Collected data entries
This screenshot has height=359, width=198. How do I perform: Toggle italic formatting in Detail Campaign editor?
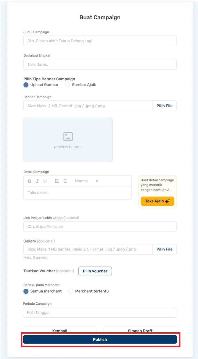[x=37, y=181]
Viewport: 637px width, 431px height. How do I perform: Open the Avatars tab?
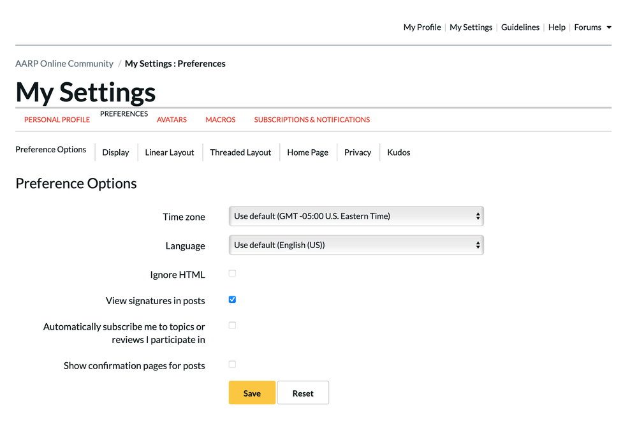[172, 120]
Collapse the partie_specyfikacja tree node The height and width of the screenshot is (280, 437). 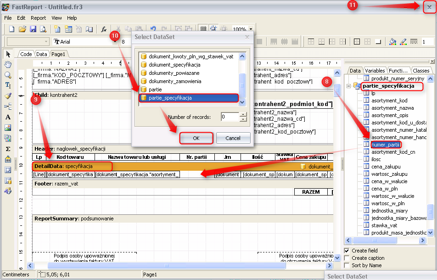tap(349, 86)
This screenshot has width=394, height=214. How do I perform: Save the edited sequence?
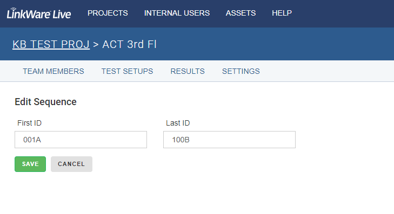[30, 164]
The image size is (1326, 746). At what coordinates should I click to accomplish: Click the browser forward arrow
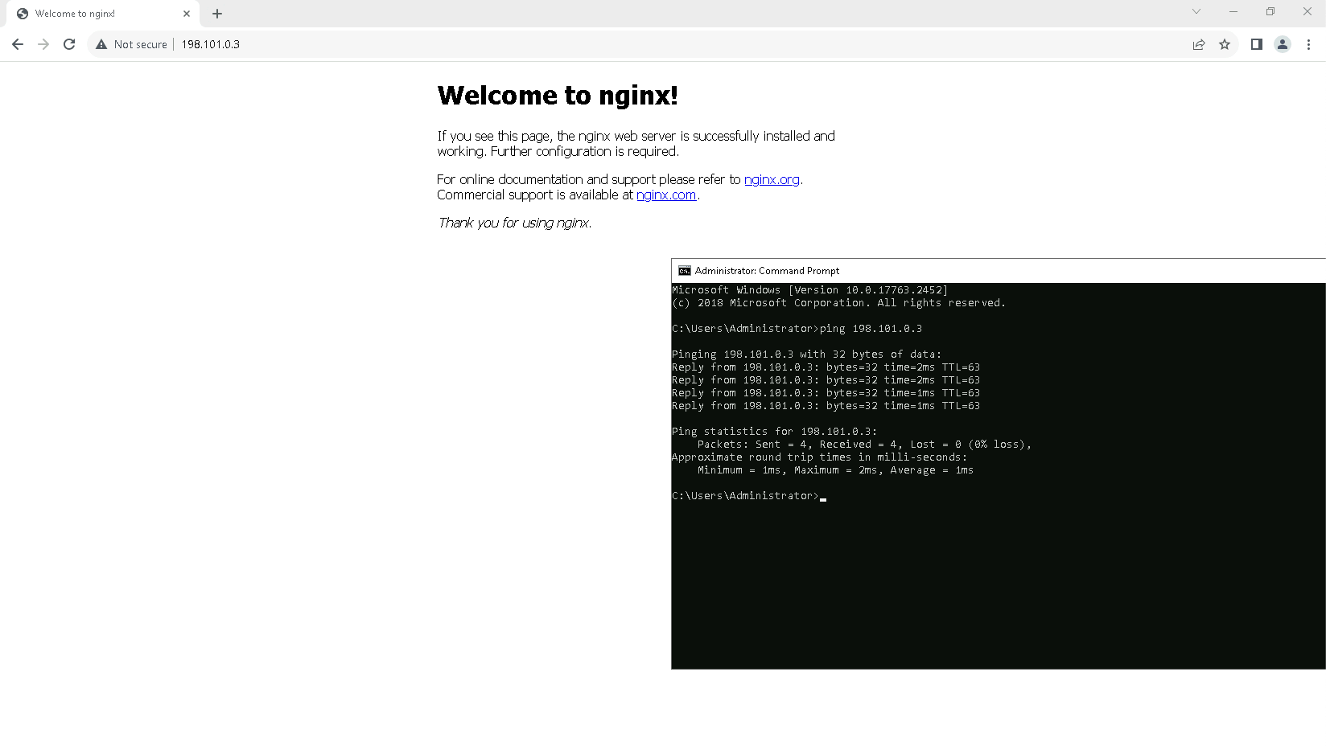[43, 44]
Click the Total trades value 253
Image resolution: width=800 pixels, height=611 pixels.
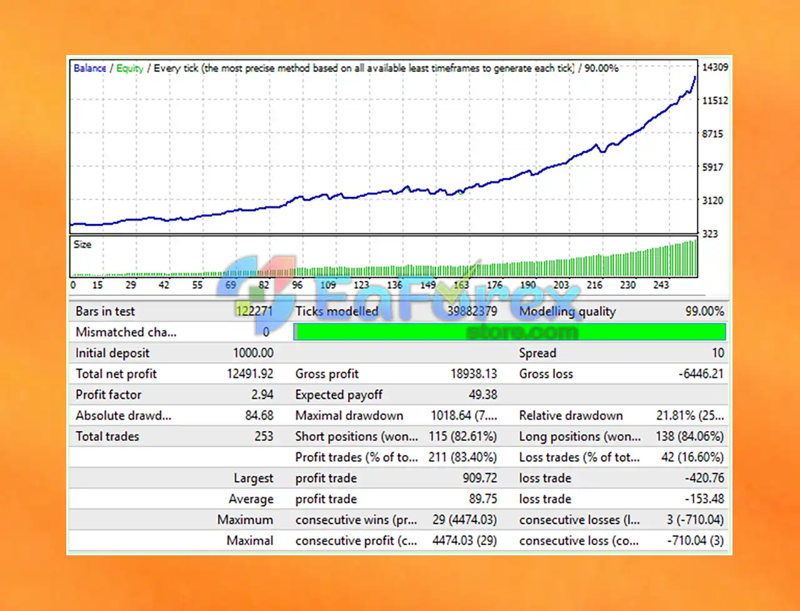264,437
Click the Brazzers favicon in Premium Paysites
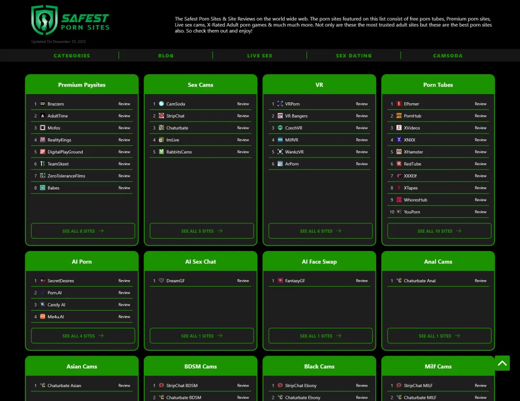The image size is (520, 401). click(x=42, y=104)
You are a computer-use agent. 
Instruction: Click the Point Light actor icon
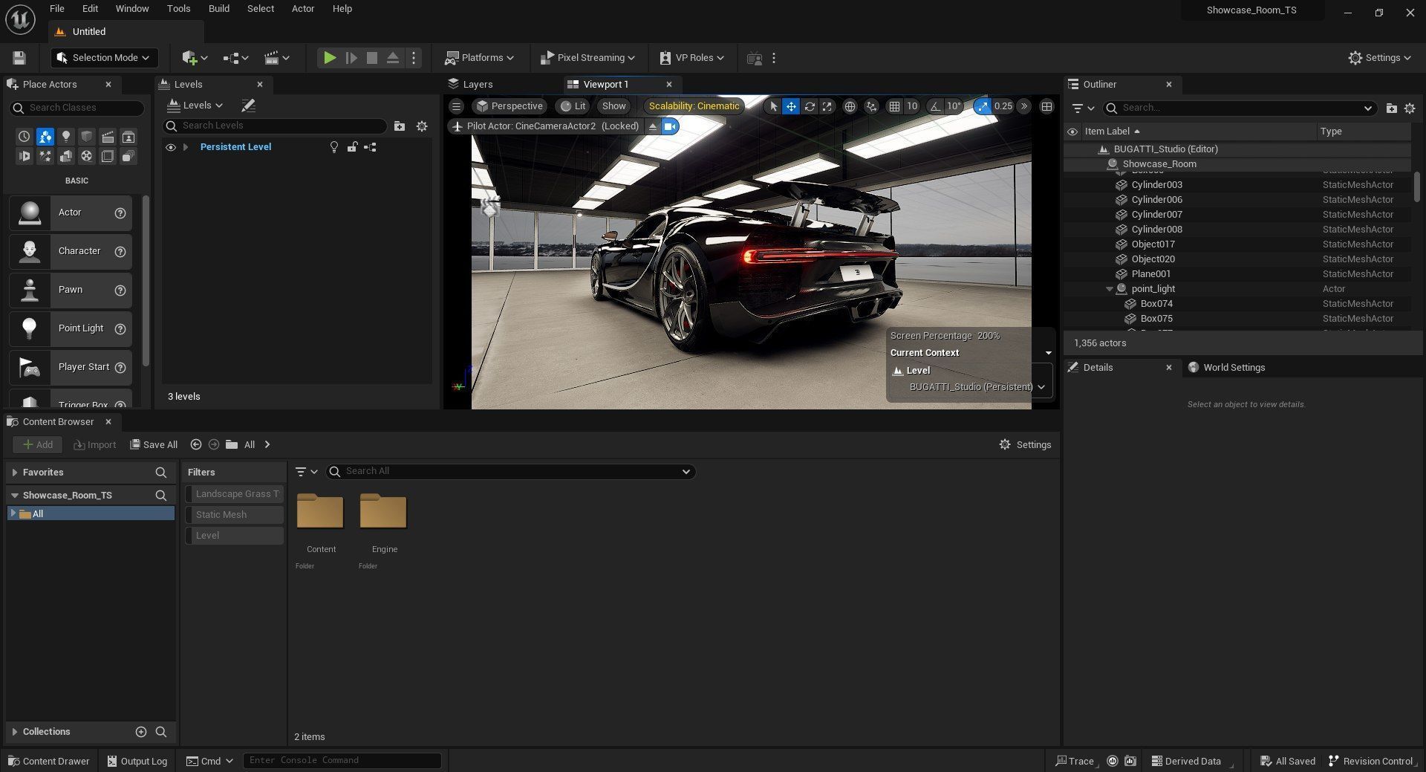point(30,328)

▶ Task requirements
Where pictures appear, omit them, and transcribe exactly, with nothing else, the lines from the line with "Click the Total trades value 253" through the final line of the records above, both ends included.

▶ Exercise result
Click the Total trades value 253
Image resolution: width=800 pixels, height=611 pixels.
264,437
Click the Brazzers favicon in Premium Paysites
The image size is (520, 401). click(x=42, y=104)
You are a computer-use agent. 
Instruction: Click the Point Light actor icon
point(30,328)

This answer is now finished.